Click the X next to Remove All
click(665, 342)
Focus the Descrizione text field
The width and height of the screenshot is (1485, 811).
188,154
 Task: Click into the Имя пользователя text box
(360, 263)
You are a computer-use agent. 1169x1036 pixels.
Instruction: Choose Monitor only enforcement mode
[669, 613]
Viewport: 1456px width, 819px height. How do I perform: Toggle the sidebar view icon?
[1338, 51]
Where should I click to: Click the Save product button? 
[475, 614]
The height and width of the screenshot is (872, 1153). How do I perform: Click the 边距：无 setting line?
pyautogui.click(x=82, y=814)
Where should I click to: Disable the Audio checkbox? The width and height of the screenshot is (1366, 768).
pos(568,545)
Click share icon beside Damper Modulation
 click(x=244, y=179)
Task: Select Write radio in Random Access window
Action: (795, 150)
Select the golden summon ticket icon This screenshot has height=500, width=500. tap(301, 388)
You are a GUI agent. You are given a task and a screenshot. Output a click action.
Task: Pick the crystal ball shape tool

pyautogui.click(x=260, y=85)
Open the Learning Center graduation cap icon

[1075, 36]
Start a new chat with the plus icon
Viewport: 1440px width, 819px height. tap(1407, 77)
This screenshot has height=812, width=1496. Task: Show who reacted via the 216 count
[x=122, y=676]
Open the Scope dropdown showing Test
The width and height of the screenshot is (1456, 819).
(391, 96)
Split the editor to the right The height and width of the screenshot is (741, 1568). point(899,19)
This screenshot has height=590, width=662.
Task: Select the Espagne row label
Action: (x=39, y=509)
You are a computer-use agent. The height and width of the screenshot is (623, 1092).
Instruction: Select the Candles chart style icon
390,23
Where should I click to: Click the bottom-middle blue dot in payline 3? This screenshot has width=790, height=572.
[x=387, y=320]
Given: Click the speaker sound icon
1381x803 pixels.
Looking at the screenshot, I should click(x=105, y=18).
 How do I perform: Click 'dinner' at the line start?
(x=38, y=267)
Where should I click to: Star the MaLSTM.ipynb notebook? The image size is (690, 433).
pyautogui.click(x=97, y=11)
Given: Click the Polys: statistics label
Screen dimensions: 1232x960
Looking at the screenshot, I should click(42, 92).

-------

**Short exercise**
Return every one of these records exactly as it appears, with nothing changed.

**Response below**
Click the X next to Remove All
click(665, 342)
Focus the Descrizione text field
The width and height of the screenshot is (1485, 811).
188,154
 Task: Click into the Имя пользователя text box
(360, 263)
You are a computer-use agent. 1169x1036 pixels.
Instruction: Choose Monitor only enforcement mode
[669, 613]
Viewport: 1456px width, 819px height. How do I perform: Toggle the sidebar view icon?
[1338, 51]
Where should I click to: Click the Save product button? 
[475, 614]
The height and width of the screenshot is (872, 1153). How do I perform: Click the 边距：无 setting line?
pyautogui.click(x=82, y=814)
Where should I click to: Disable the Audio checkbox? The width and height of the screenshot is (1366, 768).
pos(568,545)
Click share icon beside Damper Modulation
 click(x=244, y=179)
Task: Select Write radio in Random Access window
Action: (795, 150)
Select the golden summon ticket icon This screenshot has height=500, width=500. tap(301, 388)
You are a GUI agent. You are given a task and a screenshot. Output a click action.
Task: Pick the crystal ball shape tool

pyautogui.click(x=260, y=85)
Open the Learning Center graduation cap icon

[1075, 36]
Start a new chat with the plus icon
Viewport: 1440px width, 819px height. tap(1407, 77)
This screenshot has height=812, width=1496. Task: Show who reacted via the 216 count
[x=122, y=676]
Open the Scope dropdown showing Test
The width and height of the screenshot is (1456, 819).
(391, 96)
Split the editor to the right The height and width of the screenshot is (741, 1568). point(899,19)
This screenshot has height=590, width=662.
Task: Select the Espagne row label
Action: (x=39, y=509)
You are a computer-use agent. The height and width of the screenshot is (623, 1092).
Instruction: Select the Candles chart style icon
390,23
Where should I click to: Click the bottom-middle blue dot in payline 3? This screenshot has width=790, height=572.
[x=387, y=320]
Given: Click the speaker sound icon
1381x803 pixels.
Looking at the screenshot, I should click(x=105, y=18).
 How do I perform: Click 'dinner' at the line start?
(x=38, y=267)
Where should I click to: Star the MaLSTM.ipynb notebook? The image size is (690, 433).
pyautogui.click(x=97, y=11)
Given: Click the Polys: statistics label
Screen dimensions: 1232x960
Looking at the screenshot, I should click(42, 92).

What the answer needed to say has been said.